Use it or lose it
Staying active into your 70s, 80s and even 90s, is not only possible but vital to optimising quality of life, a growing body of evidence shows.
Cathy Johnson, reporting on the ABC Pulse program, says that recent research has pinpointed a ‘double whammy’ that strikes muscles in our mid 60s.
Not only do we become less efficient at making muscle from the protein we eat, but the breakdown of muscle between meals is increased as well, say the researchers whose work was published in the American Journal of Clinical Nutrition.
These changes can make our muscles smaller and weaker and help put us on the path towards becoming frail.
But this degeneration of our muscle strength actually starts much earlier in life, says Dr Elizabeth Cyarto, from Australia’s National Ageing Research Institute. This downward slide is mirrored in our balance, flexibility, vision, brain function and a host of other bodily systems as well.
“You reach your peak in your early to mid 20s and everything starts to go slowly downhill from there, with a snowball effect as we reach our late 60s,” Dr Cyarto says.

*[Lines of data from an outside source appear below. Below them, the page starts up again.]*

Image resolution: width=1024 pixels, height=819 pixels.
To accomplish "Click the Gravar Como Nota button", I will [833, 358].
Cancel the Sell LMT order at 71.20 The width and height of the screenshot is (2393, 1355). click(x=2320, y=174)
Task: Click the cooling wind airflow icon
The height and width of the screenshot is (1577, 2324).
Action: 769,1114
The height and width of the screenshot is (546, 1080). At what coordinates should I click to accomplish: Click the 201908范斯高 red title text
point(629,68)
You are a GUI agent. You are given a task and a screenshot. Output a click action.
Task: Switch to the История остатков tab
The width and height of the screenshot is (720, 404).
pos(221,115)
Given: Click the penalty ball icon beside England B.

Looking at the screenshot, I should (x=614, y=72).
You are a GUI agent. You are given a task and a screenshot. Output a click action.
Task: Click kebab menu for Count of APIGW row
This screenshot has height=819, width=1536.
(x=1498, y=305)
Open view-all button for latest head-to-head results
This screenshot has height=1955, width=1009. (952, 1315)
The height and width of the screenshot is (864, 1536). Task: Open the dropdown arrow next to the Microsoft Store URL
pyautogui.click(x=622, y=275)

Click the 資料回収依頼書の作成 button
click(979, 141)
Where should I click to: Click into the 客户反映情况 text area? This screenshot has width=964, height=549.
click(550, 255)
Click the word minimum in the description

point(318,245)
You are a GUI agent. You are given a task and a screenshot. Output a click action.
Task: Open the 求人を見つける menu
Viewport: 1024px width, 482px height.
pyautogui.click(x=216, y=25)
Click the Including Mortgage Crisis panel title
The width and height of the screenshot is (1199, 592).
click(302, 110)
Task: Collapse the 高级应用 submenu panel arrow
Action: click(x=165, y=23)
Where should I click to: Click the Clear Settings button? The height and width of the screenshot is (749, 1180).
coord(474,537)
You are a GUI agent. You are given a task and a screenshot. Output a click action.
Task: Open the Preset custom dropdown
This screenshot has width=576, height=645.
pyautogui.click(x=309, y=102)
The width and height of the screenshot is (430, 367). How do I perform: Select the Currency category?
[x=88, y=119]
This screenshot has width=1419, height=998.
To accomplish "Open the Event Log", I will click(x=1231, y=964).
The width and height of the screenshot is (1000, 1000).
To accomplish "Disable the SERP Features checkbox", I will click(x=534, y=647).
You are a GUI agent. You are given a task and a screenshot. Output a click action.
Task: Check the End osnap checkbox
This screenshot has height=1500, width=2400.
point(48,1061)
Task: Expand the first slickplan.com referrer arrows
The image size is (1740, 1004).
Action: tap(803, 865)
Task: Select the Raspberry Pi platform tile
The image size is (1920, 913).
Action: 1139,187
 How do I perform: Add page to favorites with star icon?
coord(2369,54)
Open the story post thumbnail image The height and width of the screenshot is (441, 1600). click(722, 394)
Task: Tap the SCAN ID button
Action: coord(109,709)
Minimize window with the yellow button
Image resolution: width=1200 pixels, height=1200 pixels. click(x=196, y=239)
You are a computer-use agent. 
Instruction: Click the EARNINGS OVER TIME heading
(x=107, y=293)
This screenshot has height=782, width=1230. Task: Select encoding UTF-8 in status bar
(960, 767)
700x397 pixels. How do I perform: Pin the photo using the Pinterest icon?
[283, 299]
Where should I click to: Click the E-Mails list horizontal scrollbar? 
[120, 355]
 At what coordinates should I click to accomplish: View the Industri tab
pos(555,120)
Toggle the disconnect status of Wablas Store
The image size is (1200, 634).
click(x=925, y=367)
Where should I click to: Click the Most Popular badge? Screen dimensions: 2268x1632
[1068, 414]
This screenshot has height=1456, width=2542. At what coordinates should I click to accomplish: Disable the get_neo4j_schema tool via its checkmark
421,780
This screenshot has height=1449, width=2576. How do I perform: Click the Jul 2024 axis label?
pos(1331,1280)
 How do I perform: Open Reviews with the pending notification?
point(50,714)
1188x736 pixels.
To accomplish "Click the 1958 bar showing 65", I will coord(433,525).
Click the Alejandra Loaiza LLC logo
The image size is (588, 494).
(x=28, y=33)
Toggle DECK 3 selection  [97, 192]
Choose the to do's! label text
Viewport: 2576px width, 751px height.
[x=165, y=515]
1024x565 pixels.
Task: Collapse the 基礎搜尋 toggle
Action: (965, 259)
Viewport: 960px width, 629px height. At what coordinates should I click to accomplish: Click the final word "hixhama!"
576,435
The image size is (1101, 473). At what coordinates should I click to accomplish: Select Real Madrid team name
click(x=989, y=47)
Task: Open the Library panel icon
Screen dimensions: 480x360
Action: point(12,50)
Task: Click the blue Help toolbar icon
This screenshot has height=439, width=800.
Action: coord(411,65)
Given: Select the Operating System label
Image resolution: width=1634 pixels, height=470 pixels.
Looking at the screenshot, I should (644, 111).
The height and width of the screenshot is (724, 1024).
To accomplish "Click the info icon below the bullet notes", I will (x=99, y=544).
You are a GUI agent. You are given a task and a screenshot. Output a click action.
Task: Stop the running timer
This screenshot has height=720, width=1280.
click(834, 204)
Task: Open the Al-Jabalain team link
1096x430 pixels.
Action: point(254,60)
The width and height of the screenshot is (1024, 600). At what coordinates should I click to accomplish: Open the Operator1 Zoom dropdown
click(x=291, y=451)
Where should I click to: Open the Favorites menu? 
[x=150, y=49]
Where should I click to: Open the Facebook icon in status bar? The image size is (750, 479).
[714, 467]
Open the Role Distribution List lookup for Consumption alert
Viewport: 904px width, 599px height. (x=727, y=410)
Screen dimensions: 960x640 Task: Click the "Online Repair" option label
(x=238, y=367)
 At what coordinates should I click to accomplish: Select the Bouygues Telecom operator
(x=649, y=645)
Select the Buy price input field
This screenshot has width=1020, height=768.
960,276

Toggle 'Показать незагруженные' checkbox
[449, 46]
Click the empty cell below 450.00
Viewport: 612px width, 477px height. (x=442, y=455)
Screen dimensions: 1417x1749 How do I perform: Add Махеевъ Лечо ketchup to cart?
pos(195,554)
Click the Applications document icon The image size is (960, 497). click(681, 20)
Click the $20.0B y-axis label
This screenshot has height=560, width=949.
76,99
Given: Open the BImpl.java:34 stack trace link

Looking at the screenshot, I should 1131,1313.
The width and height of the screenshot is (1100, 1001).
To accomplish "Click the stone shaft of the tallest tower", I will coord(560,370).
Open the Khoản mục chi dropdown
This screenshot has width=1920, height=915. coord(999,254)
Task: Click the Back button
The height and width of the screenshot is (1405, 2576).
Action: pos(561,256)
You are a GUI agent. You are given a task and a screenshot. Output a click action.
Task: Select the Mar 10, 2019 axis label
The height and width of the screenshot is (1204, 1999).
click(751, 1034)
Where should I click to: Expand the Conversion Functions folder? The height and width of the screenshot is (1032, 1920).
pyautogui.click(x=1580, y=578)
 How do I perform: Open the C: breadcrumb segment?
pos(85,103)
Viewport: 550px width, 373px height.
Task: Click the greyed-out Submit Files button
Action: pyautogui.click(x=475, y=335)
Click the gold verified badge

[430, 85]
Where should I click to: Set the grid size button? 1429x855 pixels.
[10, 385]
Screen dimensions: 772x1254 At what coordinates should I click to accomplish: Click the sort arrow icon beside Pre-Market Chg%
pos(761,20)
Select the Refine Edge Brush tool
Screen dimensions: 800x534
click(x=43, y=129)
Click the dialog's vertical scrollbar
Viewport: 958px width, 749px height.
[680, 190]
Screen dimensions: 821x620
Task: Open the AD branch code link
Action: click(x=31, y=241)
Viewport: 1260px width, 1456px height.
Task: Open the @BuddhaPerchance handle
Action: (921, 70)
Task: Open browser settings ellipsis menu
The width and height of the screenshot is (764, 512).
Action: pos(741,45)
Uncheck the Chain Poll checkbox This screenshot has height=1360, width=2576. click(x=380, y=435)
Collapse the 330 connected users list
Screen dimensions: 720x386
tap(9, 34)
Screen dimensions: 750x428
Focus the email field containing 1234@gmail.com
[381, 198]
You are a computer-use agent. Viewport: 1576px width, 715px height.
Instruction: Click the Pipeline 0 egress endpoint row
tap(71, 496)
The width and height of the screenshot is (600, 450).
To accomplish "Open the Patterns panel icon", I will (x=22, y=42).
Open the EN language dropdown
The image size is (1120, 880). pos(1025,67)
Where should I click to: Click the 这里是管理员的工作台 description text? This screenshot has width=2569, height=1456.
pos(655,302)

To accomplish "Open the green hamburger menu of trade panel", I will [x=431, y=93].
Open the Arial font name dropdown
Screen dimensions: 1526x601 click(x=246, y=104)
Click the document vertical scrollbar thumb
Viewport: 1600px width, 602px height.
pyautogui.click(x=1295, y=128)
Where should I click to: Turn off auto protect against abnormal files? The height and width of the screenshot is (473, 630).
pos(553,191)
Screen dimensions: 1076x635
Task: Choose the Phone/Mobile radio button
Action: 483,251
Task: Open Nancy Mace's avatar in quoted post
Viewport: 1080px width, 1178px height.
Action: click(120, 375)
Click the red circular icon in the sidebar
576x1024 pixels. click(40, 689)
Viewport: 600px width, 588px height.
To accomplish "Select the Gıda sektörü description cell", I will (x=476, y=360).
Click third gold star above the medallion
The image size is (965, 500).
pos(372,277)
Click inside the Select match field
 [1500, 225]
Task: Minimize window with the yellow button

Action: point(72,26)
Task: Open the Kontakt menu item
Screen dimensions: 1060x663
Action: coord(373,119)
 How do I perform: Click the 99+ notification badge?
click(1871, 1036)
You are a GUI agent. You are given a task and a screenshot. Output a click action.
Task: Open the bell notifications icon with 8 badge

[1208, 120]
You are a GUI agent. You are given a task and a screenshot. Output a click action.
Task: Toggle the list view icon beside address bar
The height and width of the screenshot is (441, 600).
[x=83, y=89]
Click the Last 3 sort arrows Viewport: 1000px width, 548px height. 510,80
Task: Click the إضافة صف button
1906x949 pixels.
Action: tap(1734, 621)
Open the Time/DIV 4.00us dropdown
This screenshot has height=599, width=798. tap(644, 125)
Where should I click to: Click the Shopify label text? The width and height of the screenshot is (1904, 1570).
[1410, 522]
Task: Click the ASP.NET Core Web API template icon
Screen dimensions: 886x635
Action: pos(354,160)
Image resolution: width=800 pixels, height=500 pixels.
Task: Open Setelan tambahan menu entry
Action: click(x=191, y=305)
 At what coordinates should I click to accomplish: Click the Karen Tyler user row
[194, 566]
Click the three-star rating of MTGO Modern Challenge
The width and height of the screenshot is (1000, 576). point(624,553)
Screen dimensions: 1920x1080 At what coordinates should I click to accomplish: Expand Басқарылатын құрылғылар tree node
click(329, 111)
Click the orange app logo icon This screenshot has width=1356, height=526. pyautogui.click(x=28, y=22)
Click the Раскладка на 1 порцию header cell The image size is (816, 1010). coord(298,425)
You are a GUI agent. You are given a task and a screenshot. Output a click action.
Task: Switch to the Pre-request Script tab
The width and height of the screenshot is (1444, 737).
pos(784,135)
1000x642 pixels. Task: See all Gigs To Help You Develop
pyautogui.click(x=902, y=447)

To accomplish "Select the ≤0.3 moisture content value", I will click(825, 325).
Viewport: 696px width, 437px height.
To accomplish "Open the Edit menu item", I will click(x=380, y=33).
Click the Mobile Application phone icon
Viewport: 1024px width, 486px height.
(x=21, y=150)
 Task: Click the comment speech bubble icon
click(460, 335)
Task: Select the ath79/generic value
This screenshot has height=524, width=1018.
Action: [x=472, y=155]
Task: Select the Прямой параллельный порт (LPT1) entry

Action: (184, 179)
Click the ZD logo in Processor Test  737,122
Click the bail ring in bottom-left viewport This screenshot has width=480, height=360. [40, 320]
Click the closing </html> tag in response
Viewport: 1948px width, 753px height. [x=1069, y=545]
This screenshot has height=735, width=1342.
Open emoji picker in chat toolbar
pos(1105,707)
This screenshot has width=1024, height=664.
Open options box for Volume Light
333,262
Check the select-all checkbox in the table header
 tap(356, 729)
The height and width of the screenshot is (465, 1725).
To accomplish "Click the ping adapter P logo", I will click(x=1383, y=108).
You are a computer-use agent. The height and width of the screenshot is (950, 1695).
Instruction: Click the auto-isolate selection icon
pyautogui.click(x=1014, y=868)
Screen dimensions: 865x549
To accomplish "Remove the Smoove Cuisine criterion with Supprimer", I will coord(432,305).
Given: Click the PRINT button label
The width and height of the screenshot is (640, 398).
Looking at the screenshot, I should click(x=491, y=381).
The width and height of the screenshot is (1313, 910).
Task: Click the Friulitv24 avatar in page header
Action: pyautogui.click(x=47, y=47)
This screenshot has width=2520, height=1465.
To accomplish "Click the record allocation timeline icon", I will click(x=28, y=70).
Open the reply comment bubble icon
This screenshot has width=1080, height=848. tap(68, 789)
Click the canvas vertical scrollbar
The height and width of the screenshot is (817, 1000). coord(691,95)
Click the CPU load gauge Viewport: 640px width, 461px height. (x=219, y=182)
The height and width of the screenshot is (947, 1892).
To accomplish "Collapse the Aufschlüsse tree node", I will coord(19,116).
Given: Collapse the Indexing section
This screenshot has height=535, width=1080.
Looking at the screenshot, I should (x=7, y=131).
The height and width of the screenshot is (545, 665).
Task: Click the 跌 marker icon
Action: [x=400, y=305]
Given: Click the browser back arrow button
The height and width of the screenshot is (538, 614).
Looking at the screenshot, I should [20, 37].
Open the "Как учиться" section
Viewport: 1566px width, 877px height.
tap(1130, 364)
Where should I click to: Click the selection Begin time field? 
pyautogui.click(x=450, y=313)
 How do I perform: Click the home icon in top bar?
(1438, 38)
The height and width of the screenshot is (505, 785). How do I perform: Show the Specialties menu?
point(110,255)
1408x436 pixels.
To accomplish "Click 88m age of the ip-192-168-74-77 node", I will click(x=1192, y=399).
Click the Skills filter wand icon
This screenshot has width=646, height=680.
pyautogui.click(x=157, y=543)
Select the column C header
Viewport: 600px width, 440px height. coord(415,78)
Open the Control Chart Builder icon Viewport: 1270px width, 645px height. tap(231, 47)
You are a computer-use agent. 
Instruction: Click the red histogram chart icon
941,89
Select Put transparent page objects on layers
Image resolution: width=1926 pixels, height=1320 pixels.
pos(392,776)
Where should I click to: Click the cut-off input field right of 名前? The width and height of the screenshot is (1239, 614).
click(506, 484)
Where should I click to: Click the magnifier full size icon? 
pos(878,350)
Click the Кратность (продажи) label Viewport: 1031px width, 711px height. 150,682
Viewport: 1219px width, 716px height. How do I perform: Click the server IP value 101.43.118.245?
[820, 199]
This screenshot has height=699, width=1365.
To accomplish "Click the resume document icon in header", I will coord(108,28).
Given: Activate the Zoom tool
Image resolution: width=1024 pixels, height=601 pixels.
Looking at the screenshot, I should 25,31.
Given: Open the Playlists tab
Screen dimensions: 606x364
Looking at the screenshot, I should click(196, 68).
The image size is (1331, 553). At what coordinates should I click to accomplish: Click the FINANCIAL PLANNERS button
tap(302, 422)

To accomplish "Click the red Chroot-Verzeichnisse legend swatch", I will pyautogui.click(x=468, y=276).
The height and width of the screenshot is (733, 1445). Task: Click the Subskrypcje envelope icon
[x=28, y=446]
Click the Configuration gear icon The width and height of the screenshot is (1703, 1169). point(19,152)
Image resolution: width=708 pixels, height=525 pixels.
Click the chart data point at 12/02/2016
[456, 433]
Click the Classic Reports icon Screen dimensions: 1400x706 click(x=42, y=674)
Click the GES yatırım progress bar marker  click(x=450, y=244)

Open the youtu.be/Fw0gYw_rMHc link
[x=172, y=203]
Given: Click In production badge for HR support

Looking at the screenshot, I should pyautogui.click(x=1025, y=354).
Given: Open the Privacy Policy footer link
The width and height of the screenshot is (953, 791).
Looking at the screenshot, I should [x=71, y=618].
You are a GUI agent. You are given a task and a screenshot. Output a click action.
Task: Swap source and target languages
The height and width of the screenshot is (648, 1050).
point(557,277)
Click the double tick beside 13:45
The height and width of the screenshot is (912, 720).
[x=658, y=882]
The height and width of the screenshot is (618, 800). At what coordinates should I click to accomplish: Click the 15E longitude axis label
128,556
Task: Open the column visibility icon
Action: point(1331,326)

But it’s something we can change.
“For just about all our bodily systems, it really is a case of ‘use it or lose it’,” says Dr Cyarto, who is involved in promoting new physical activity guidelines for older Australians, released earlier this year.
Published by the Commonwealth Department of Health and Ageing, the guidelines build on 2005 guidelines aimed at all adults, by providing specific advice for those over 65.
“If you stay active as long as possible or even start physical activity as you’re older, you can stave off the steep decline that tends to happen once you hit 65 or so,” she says.
“You can’t stop it completely, but you can certainly slow it down, so you can stay quite functional and independent into your 80s and 90s.”